Looking at the generated text, you'll see the model knows when to capitalize, make paragraphs and imitates a Shakespeare-like writing vocabulary. With the small number of training epochs, it has not yet learned to form coherent sentences.

In [70]:
def generate_text(model, start_string):
  # Evaluation step (generating text using the learned model)

  # Number of characters to generate
  num_generate = 1000

  # Converting our start string to numbers (vectorizing)
  input_eval = [char2idx[s] for s in start_string]
  input_eval = tf.expand_dims(input_eval, 0)
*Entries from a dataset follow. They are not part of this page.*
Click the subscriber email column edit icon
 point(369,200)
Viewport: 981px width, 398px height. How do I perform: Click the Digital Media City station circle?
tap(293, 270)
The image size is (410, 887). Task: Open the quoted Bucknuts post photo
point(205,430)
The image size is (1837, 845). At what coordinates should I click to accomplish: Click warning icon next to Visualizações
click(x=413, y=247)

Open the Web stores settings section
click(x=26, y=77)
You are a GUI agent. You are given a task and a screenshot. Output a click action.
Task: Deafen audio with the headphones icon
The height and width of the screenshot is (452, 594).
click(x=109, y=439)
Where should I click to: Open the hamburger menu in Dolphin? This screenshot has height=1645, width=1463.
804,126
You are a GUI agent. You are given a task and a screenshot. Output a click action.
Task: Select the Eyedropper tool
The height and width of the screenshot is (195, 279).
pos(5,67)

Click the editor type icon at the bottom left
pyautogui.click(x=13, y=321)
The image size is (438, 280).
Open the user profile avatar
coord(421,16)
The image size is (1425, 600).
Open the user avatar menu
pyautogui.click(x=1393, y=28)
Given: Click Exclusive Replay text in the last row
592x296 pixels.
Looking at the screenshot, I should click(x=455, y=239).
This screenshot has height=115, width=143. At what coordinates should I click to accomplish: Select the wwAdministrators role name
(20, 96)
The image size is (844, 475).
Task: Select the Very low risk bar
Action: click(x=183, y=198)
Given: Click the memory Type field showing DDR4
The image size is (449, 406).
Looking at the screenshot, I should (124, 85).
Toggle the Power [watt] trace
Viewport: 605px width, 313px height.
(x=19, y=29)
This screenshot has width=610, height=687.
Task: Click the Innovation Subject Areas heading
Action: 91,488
  # Empty string to store our results
  text_generated = []

  # Low temperatures results in more predictable text.
  # Higher temperatures results in more surprising text.
  # Experiment to find the best setting.
  temperature = 1.0

  # Here batch size == 1
  model.reset_states()
  for i in range(num_generate):
      predictions = model(input_eval)
      # remove the batch dimension
      predictions = tf.squeeze(predictions, 0)

      # using a categorical distribution to predict the character returned by the model
      predictions = predictions / temperature
      predicted_id = tf.random.categorical(predictions, num_samples=1)[-1,0].numpy()

      # We pass the predicted character as the next input to the model
      # along with the previous hidden state
      input_eval = tf.expand_dims([predicted_id], 0)

      text_generated.append(idx2char[predicted_id])

  return (start_string + ''.join(text_generated))

In [71]:
print(generate_text(model, start_string=u"ROMEO: "))

ROMEO: ID&FZ?jXSX;&3J3X$g$Jn3xJ!!k$xQ&Kx?HXZdIGHH!BXOVQUj$$3hMkqJeZg.$Kj;fz.,AF 
isgisa, with thy thee beadivest?
Yor
Your-st am to lom were's fordande?
Are ble bency abl the sainde;
To hove way heal!

wEAkn CUINREH:
Ther siliby mo hesp reave; wish if shis?

Yos ma, dore
ther has chay,

MANIL:
Wist, with nope-in, o metollt very bien's brouss!
Nrecon:
I nalk thy mensterth ustmrayssw-
Anlt?
Ane mo she lowe:
-fail you, wa: condude he hevelest net so; her theme,
Buf. Gut wher bithtience han thim wey my her lege notheveorsse!

GULGORIO:
Thy frist br dent thoulll with mast!

Kicon,:
Ge to sto wiints ofuot soQ
TLUCUS:
My thouk:
And gomyeme'e wil kely!
Ascabbuns buf thy cormsen with. 'sw mquan hery ie then careecy.

PBARILIO:
O wired mistly mame

PLANEL:
I, une wo go dain,
That, dut stoul sher's pepim do minssler.

GOWI RASHe with GMood:
Whis ast lithe kibkmy: sher; shat. Mearry wimy.-
Dethour to my ford sithee andibrseng enstens:
Whin the treem, hel craby
KI hes my lote then, o now: -utty ith

## Notes

* The easiest thing you can do to improve the results it to train it for longer (try EPOCHS=30).

* You can also experiment with a different start string, or try adding another RNN layer to improve the model's accuracy, or adjusting the temperature parameter to generate more or less random predictions.